In the entries below, find the line with "Where should I", then set it down exactly along with each line after it to the end, skipping any pictures.

--- START ---

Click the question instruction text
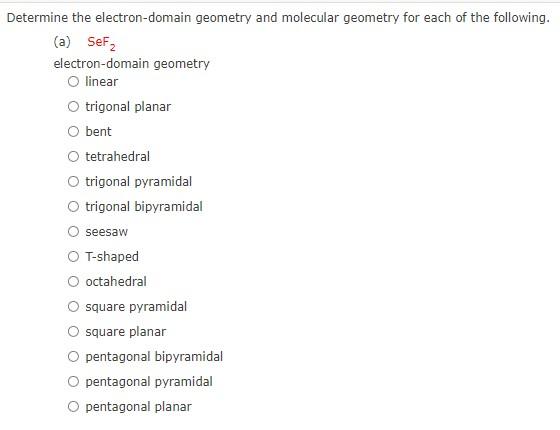 click(x=278, y=18)
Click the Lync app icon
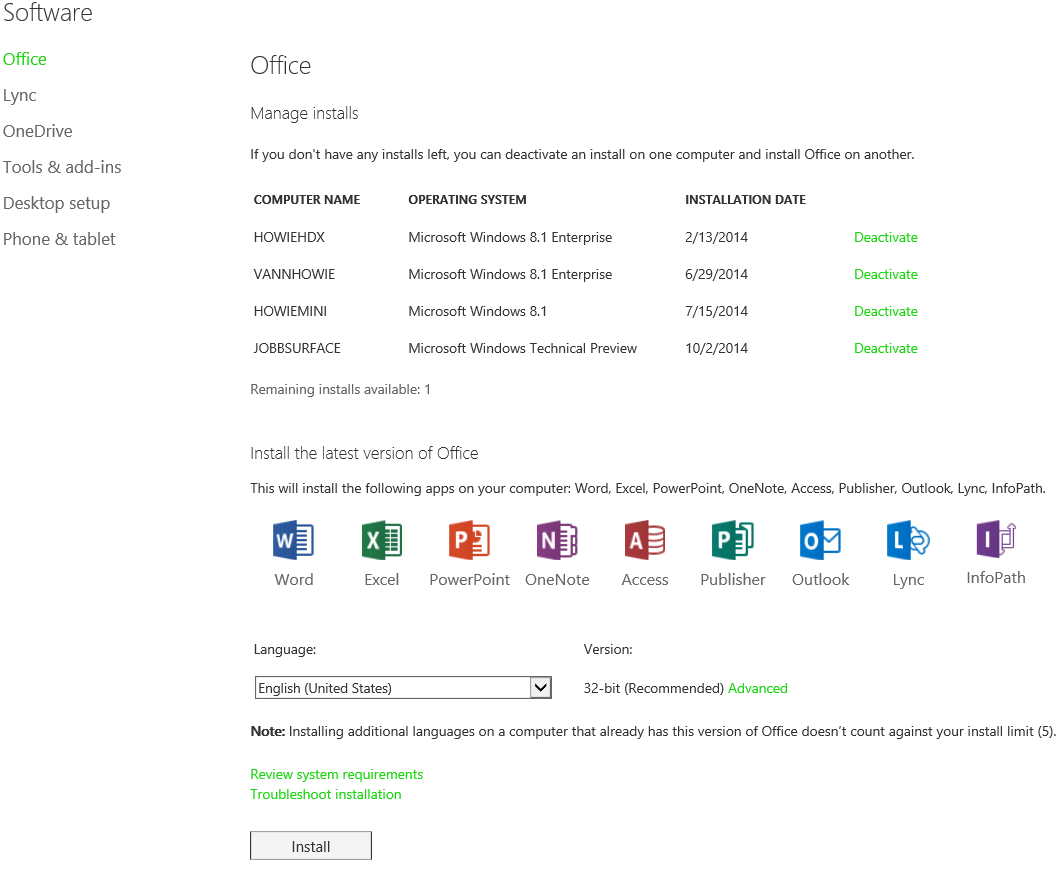The height and width of the screenshot is (879, 1062). pos(908,541)
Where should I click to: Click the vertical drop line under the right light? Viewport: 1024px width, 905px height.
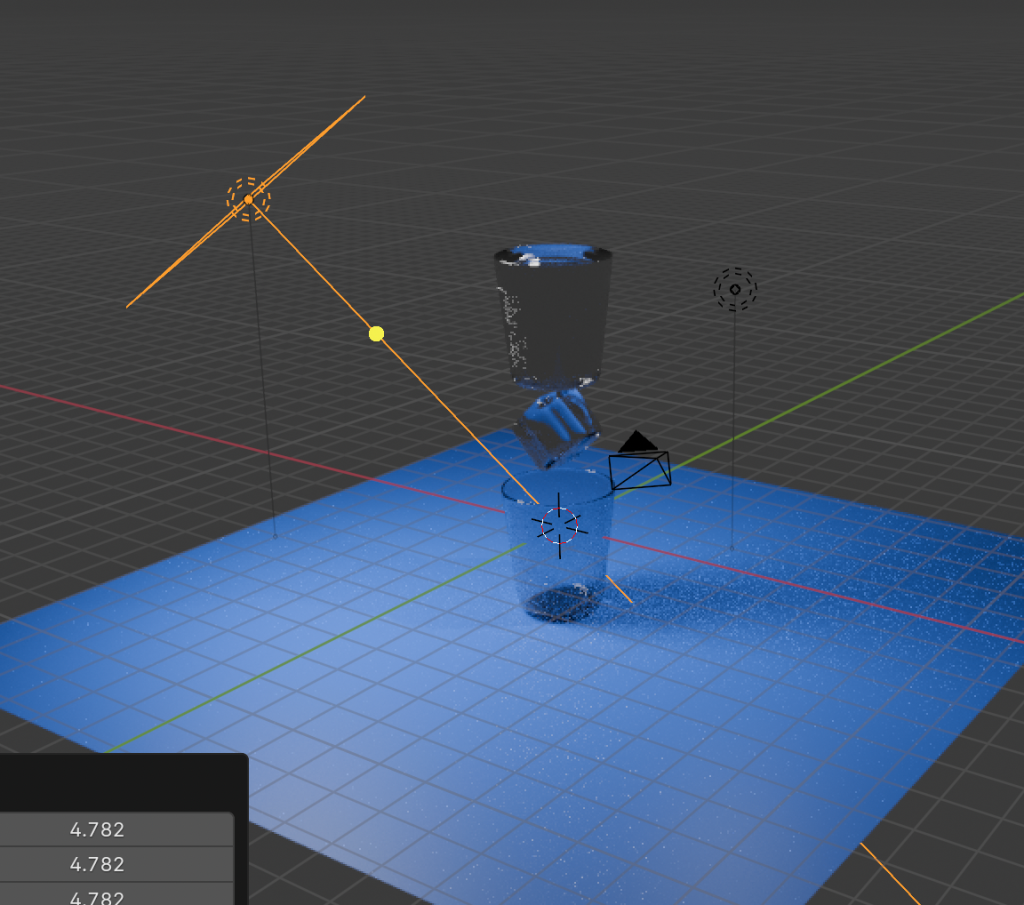pyautogui.click(x=734, y=430)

--- END ---

▸ TASK SOLUTION
Where should I click to: Click the vertical drop line under the right light? Viewport: 1024px width, 905px height.
pyautogui.click(x=734, y=430)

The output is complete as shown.